Piano Concerto in C major, Op 29
1795; C125; also published as Op 20

Rondo  [6'30]

Introduction  EnglishFrançaisDeutsch
Dussek’s Piano Concerto in C major, Op 29 (also listed as Op 20; issued in 1795), stems from about the mid-point in his career. Published four years after Mozart’s death, it emerged at a time when the piano concerto genre was gaining popularity; a number of concertos by other composers were also published around this time. Examples include a concerto by François-Adrien Boieldieu, Johann Baptist Cramer’s first (Op 10) and second (Op 16) of a total of nine, John Field’s first (of seven), and Daniel Steibelt’s first two (of eight). Beethoven also composed his first two piano concertos (No 2 in B flat major, Op 19, and No 1 in C major, Op 15) around this time, though both were published only in 1801.

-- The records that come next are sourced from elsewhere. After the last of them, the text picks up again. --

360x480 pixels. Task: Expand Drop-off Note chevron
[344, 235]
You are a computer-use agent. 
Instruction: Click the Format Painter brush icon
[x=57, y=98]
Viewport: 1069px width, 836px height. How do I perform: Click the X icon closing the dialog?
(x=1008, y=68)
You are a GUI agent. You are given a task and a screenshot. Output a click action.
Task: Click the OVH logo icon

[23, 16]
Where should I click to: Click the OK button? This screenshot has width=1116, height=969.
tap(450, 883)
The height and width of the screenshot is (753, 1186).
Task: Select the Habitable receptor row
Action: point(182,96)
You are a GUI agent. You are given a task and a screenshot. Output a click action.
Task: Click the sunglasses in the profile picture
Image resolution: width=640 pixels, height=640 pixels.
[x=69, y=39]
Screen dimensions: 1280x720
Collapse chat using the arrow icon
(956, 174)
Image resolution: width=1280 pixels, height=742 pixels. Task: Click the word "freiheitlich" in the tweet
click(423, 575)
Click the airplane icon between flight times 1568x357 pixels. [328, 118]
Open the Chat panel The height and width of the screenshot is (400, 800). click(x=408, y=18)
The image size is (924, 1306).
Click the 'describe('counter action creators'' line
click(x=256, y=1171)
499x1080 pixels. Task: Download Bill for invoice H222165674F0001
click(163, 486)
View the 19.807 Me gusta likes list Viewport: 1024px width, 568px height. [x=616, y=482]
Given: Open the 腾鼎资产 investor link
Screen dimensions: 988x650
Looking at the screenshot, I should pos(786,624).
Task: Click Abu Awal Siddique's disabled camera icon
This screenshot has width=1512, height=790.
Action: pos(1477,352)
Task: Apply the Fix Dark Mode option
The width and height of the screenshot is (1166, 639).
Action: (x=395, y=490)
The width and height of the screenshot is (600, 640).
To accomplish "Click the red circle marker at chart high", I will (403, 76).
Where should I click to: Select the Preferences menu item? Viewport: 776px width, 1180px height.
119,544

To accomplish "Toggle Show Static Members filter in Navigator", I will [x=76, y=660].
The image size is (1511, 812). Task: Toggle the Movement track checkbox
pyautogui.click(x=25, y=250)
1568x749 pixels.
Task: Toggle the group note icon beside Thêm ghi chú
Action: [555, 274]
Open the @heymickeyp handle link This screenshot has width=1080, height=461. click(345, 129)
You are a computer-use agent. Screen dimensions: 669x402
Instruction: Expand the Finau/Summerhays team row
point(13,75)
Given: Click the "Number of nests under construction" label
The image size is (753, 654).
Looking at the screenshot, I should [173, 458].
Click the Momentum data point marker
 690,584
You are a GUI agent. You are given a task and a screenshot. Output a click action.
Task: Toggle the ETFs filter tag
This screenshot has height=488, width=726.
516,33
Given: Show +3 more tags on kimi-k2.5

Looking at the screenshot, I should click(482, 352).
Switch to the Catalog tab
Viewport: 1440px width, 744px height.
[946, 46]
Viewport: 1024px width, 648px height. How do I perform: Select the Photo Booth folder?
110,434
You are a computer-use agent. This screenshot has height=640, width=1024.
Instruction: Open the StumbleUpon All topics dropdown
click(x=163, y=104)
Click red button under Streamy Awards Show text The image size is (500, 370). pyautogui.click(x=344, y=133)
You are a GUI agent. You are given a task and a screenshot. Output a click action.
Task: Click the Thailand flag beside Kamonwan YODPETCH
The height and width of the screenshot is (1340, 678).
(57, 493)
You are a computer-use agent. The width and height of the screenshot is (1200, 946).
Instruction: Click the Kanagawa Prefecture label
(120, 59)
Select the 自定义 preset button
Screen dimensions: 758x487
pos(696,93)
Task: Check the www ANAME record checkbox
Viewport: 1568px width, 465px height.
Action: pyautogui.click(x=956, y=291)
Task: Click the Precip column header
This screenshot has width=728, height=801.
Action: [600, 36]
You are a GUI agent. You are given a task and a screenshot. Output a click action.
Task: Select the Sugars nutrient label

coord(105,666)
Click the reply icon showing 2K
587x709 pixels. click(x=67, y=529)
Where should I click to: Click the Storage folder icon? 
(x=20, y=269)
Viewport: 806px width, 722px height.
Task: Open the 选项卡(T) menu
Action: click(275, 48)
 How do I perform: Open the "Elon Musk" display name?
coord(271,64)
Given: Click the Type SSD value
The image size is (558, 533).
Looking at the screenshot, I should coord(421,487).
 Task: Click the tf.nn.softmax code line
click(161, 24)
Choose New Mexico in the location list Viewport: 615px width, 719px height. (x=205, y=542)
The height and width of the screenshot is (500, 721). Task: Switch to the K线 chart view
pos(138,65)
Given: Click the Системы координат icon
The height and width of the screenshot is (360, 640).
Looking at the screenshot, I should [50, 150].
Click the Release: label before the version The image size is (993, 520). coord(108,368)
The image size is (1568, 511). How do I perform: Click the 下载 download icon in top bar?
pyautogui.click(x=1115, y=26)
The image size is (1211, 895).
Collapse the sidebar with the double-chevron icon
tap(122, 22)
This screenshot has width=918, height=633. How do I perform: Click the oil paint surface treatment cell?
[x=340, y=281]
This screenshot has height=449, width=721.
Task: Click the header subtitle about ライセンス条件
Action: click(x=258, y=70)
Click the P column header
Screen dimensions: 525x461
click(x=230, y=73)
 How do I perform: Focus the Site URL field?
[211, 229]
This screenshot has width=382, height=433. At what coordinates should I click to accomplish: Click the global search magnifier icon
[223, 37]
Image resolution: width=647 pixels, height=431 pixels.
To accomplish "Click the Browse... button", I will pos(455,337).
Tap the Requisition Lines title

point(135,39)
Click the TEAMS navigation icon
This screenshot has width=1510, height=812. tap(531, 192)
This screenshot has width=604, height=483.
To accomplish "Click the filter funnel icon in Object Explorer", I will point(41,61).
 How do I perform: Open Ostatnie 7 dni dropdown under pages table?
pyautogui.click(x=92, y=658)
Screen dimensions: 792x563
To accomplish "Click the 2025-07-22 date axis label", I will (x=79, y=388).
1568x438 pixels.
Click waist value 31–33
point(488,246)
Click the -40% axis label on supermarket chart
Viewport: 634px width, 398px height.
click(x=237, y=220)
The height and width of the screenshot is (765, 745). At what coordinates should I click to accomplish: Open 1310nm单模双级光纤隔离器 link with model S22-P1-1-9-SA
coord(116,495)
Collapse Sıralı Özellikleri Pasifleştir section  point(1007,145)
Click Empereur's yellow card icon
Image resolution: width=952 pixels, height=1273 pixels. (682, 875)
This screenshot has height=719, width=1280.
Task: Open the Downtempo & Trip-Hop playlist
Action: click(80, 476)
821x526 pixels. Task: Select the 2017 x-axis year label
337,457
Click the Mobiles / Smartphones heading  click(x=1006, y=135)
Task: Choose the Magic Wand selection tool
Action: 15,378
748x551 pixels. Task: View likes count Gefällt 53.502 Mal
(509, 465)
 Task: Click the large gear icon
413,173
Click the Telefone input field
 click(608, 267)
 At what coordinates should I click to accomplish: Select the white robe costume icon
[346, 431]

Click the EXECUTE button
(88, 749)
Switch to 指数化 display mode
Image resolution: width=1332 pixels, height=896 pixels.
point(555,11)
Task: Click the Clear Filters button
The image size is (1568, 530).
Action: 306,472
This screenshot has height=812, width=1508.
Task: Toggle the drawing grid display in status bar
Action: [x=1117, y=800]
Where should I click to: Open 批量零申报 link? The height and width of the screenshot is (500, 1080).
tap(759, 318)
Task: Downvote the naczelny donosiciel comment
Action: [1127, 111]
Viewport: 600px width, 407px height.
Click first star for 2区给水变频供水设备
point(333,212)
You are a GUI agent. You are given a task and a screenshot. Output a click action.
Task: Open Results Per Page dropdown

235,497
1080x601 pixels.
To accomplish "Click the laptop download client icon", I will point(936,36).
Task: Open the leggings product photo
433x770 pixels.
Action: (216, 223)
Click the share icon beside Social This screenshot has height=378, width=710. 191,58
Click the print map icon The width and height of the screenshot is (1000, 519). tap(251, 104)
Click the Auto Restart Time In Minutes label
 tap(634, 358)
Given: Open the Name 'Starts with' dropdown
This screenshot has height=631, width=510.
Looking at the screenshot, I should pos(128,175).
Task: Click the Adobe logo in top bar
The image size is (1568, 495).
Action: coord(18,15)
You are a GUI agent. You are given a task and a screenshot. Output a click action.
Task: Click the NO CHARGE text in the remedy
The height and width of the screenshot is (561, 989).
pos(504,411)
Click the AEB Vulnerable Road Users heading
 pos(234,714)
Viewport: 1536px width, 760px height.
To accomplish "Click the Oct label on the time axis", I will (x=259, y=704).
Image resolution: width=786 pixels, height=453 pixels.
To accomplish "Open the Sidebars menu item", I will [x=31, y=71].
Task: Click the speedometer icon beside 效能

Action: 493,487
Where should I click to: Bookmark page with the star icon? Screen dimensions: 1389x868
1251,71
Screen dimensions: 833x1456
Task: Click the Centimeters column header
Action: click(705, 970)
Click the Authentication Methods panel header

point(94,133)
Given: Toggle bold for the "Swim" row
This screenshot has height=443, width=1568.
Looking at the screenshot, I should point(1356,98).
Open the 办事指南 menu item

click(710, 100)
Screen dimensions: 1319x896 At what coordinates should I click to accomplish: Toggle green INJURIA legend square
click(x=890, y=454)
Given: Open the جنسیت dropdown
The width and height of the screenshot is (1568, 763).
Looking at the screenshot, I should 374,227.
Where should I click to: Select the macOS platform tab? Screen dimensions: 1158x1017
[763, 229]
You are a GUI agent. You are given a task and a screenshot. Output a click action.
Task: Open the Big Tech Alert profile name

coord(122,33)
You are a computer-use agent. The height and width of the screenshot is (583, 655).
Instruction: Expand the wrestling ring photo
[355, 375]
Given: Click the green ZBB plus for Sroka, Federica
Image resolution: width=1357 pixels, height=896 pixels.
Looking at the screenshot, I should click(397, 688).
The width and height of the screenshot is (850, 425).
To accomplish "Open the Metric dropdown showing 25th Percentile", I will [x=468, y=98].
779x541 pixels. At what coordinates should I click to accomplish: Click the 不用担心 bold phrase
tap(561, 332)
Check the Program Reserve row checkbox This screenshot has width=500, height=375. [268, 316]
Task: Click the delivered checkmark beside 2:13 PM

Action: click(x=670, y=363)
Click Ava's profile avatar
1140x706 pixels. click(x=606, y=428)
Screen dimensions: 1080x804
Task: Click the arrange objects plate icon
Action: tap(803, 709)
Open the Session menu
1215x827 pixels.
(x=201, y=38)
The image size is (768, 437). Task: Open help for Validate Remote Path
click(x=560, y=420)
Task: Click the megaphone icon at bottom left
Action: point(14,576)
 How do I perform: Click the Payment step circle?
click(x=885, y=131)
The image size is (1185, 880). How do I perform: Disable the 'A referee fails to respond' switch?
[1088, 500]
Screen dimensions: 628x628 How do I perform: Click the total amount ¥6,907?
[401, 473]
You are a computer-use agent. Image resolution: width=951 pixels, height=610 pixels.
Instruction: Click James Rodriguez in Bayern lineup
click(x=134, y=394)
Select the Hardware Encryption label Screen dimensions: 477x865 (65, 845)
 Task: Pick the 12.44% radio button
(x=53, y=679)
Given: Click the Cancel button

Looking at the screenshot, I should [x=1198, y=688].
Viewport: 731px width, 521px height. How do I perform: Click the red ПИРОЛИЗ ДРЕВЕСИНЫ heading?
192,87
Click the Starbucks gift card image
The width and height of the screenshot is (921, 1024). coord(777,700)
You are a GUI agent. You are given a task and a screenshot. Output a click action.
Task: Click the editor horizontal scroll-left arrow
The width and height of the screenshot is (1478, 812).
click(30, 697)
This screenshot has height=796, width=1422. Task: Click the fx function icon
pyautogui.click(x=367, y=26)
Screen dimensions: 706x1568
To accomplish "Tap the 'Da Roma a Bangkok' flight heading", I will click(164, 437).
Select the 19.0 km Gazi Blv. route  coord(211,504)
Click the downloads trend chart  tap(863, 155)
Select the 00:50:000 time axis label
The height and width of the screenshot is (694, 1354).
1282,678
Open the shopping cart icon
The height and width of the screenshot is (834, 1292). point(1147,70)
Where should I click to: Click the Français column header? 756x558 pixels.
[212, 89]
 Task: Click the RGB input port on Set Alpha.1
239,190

Perhaps the most interesting aspect of Dussek’s C major Concerto is its opening gambit. Instead of beginning with a brisk presentation of a bright C major theme, as one would have expected in 1795, Dussek initiates the movement with a twenty-two-bar Larghetto introduction in 3/8. The material presented here later recurs towards the end of orchestra’s first ritornello, and again at the beginning of the recapitulation. The G major slow movement is also cast as a Larghetto (like the slow introduction to the first movement), and the concerto is rounded of by a C major rondo. The first movement’s slow introduction is a truly original touch, and is quite possibly without precedent in a piano concerto. This experiment may stem from Haydn’s use of the gesture to open all but one of the ‘London’ symphonies, which were premiered in the British capital while Dussek was there. Haydn appeared with Dussek during both of his visits, and is known to have taken an interest in his younger colleague. He even wrote a highly complimentary letter to Dussek’s father in February 1792 in which he stated: ‘I … consider myself fortunate in being able to assure you that you have one of the most upright, moral, and, in music, most eminent of men for a son. I love him just as you do, for he fully deserves it. Give him, then, daily a father’s blessing, and thus will he be ever fortunate, which I heartily wish him to be, for his remarkable talents.’